Wednesday and Thursday

Well, I did say that my goal would be clarified as time went on in my initial blog regarding this experiment.

It's not what I do at work. It's more what I do with the clientele I work with when I'm not working. Whether it's befriending a Romanian student to make her feel more situated in this hemisphere or going rock wall climbing with a senior at my school, I thinking it's the small targets that one makes the more impact instead of spreading myself too thin by means of buckshoting and scattering fruitlessness abroad.

And though I have one more post regarding this experiment, I must say that I've already been practicing the principles of this experiment. Especially with some youth group kids, most of them in the "bands" I place them. My big experiemnt with them eventually is to work a portfolio of songs we can record.

It's the friendships with kids that I foster that make me really love my job.

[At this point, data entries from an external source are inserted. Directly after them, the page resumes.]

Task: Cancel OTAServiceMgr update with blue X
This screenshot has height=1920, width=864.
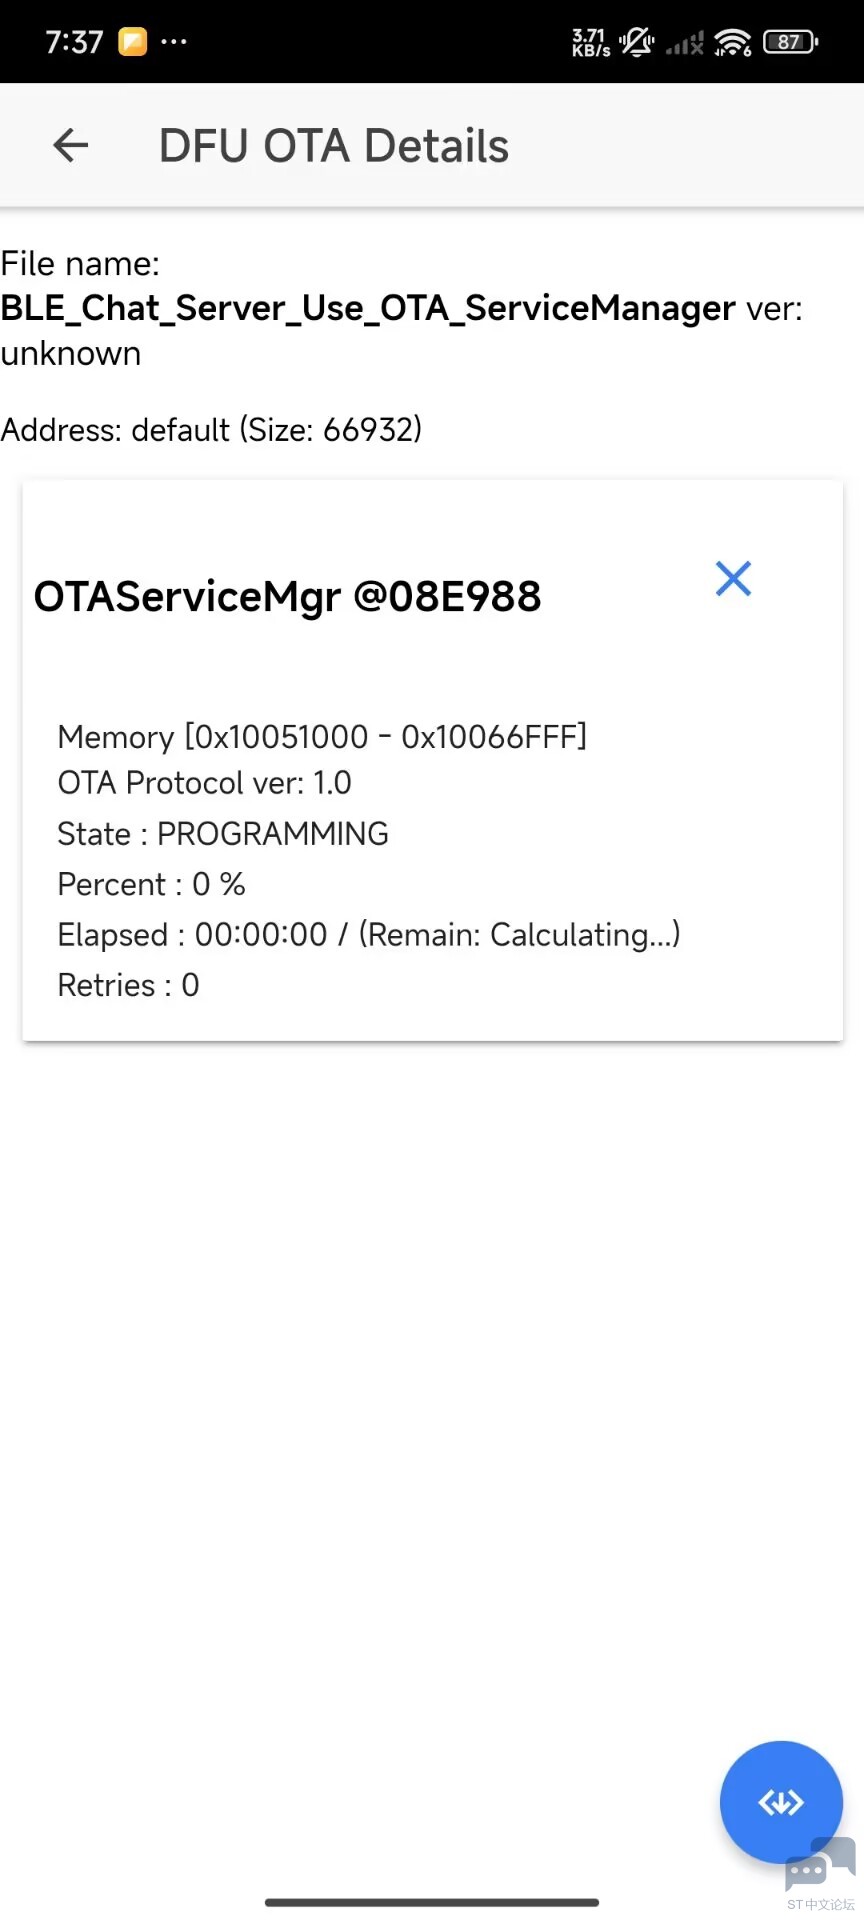Action: [733, 578]
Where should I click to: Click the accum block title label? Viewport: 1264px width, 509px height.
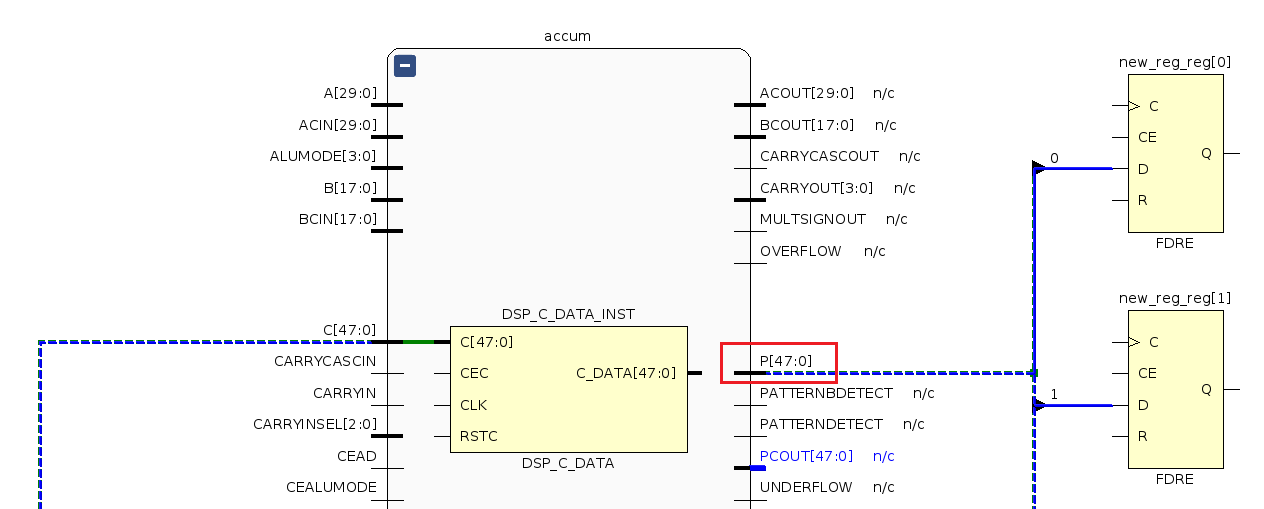567,36
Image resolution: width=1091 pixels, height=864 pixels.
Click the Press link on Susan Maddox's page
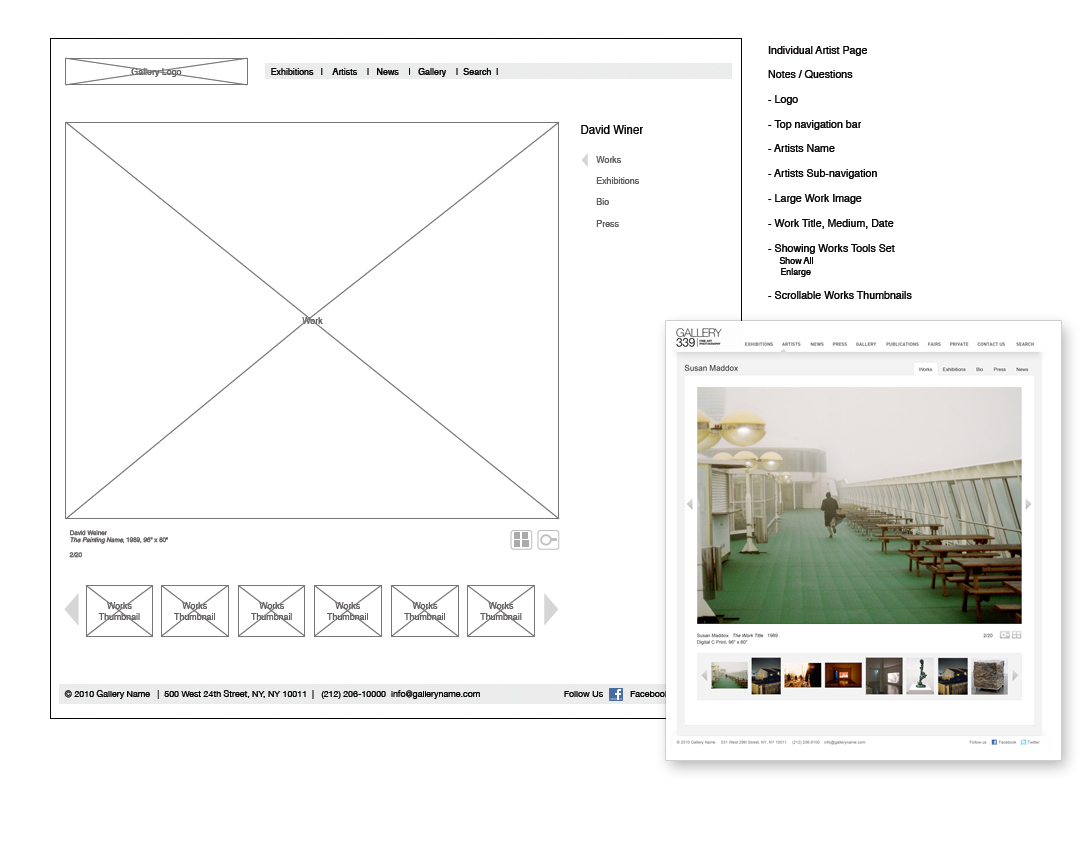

I feel more connected socially here than last year. I will conclude the experiment tomorrow.

Wednesday, September 27, 2006

Tuesday

Not unlike yesterday, but I did hang out with the youth pastor and introduce him to "Frisbee Golf". I don't know that that was really discipleship so much as just having fun.

I was pre-disposed yesterday to not treat a client so nicly seeing that I heard how he was rude to one of my co-workers yesterday. I guess there is a fine line between friendship and professional relationships and discipleship and friendship again.

So realistically, my experiement is not proving results due to lack of intentionality. Maybe I'll do better Wednesday.

Tuesday, September 26, 2006

Monday

Well, my plan isn't as deliberate as I'd like it to be. Friday and Saturday were more discipleship days than yesterday. But realistically, it was Monday. I was tired and the only thing I did deliberately was go rock climbing with Josh. But maybe today I'm off to a better start by already expressing to a co-worker of mine that I'm sorry she's having a bad day and I can't fix it. Maybe...

Oh yeah, I did have Tyler, Stephen and Matt over to practice Wednesday's set of music. I always love that. If I could get a full time job helping put songs together...

Thursday, September 21, 2006

The Experiment

Over the next week (like next week, Monday to Friday) I'm doing ane xperiemnt. I just thought of it while shaving and trimming my sideburns. I'm going to pretend where I work is where I pastor. My big question is: "What is discipleship". Whether this experiment has a point or not stands to question and whether the experiment is useful will be the other question. So we shall see... HSE... what does it mean to be... DISCIPLED! M'wa!

Hopefully my objective will clear itself up as we move along.

Friday, September 08, 2006

The Sobriety of Death

You hear about people dying all the time. Maybe I'm fortunate that not a lot of people I know personally die. But even some people that you've never met have an influence on you somehow, when they pass on there is a certain unavoidable emptiness that dwells when you think of them. Two of these people for me are Darrell Lance Abbott (Dimebag Darrell) and Steve Irwin (The Crocodile Hunter)

I remember where I was I heard about the unfortunate, untimely death of Dimebag Darrell. I was at the church office working away when I thought I heard the name "Dimebag Darrell" and "people were shot to death" all in the same story. I couldn't believe it so I looked on the internet. True enough. Sad days.
Though it happened December 8th, 2004, it is still a heavy oppressive thought to me to think that my favorite metal guitarist was murdered. Not only that, he was murdered on stage by some crazed ex-fan who accused him of breaking up Pantera. Give me a break! I can't imagine what it must have been like for Vinne Paul to see his brother shot down. I used to think he was invincible.

This was another dissappointment. I love the Crocodile Hunter. Though I never watched his shows much, there was this unconscious joy I had knowing that that crazy Crodile Hunter was somewhere catching some dangerous animal. And the enthusiasm with which he sought such creatures. The first line I heard was from Matt Shulaw and Luke Adams because they watched the show in our hotel room while I was sleeping. They told me about it the next day: "Stop! A Snake!"; "The snake wasn't much of a problem but I had to sure look out for that barb-wire fence.

I wish I could have met them in person. I think now I can only begin to understand the gravity of John Lennon's death and Kurt Cobain's death as well. I wasn't aware that John Lennon was killed, I was only a baby. Unfortunately, I never got into Nirvana until 1995. Sorry this topic was morbid but I think I am starting to understand the dynamics of death and its effect on other people.